YOUR TASKS
- a) Using the surface area thread, explain in one to three sentences why the polar angle needs to run only from -π/2 to π/2.
- b) According to the surface area thread, what are the center and radius of the cylinder's base circle?

SOURCE EXTRACT
The surface area of the part of the sphere $x^2 + y^2 + z^2 = a^2 $ that lies within the cylinder $x^2 + y^2 = ax $ and above the $xy$-plane.
When determining boundaries, how do you get $ r = a \cos \theta $ and why is $ -\pi/2 \le \theta \le \pi/2 $ ?
Thank you!
The equation of the cylinder is a circle of radius $a/2$ centered at $(a/2,0)$ in the $xy$ plane. This is a circle tangent to the origin, and in polar coordinates, its equation is $r = a \cos \theta$. (When you convert, you get $r^2=ar\cos\theta$, then divide by $r$.) As $\theta$ goes from $-\pi$ to $\pi$, the circle is drawn twice, so we need only $-\pi/2 \leq \theta \leq \pi/2.$
$x^2+y^2=r^2$ and $x=r \cos (\theta)$
So,
$$x^2+y^2=ax$$
Means,
$$r^2=ar\cos (\theta)$$
Or when we are not the origin,
$$r=a \cos (\theta)$$
As to why the $-\frac{\pi}{2}$ to $\frac{\pi}{2}$, this should be apparent from this picture.
Note that the cylinder equation can be transformed as follows
$$
\begin{gathered}
x^{\,2} + y^{\,2} = a\,x\quad \Rightarrow \quad x^{\,2} - 2\frac{a}
{2}x + \left( {\frac{a}
{2}} \right)^{\,2} + y^{\,2} = \left( {\frac{a}
{2}} \right)^{\,2} \quad \Rightarrow \hfill \\
\left( {x - \frac{a}
{2}} \right)^{\,2} + y^{\,2} = \left( {\frac{a}
{2}} \right)^{\,2} \hfill \\
\end{gathered}
$$
So the base circle of the cylinder is centered at $C=(a/2,0)$ and has radius $a/2$,
which is half of that of the sphere.
Then the ray from the origin to a point $P$ on the cylinder base circle, making an angle $\theta$ with the $x$ axis
will correspond to a ray from $C$ to $P$ making an angle $2 \theta$ with the $x$ axis.
So $\theta$ will range from $-\pi /2$ to $\pi/2$, where it is tangent to the base circle, and
$$
\begin{gathered}
\left| {OP} \right| = \frac{a}
{2}\sqrt {\left( {1 + \cos \left( {2\theta } \right)} \right)^{\,2} + \sin ^{\,2} \left( {2\theta } \right)} = \frac{a}
{2}\sqrt {1 + \cos ^{\,2} \left( {2\theta } \right) + 2\cos \left( {2\theta } \right) + \sin ^{\,2} \left( {2\theta } \right)} = \hfill \\
= \frac{a}
{2}\sqrt {2 + 2\cos \left( {2\theta } \right)} = \frac{a}
{2}\sqrt {2 + 2\cos ^{\,2} \theta - 2\sin ^{\,2} \theta } = a\cos \theta \hfill \\
\end{gathered}
$$

DATA
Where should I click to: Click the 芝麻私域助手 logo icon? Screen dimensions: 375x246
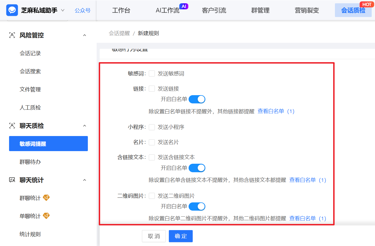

ANSWERS FOR THE TASKS
- a) The cylinder's base is a circle of radius a/2 centered at (a/2, 0) and tangent to the origin, with polar equation r = a cos θ. If θ went from -π to π, this circle would be traced twice. Restricting θ to -π/2 ≤ θ ≤ π/2 covers it exactly once.

- b) It is centered at (a/2, 0) and has radius a/2.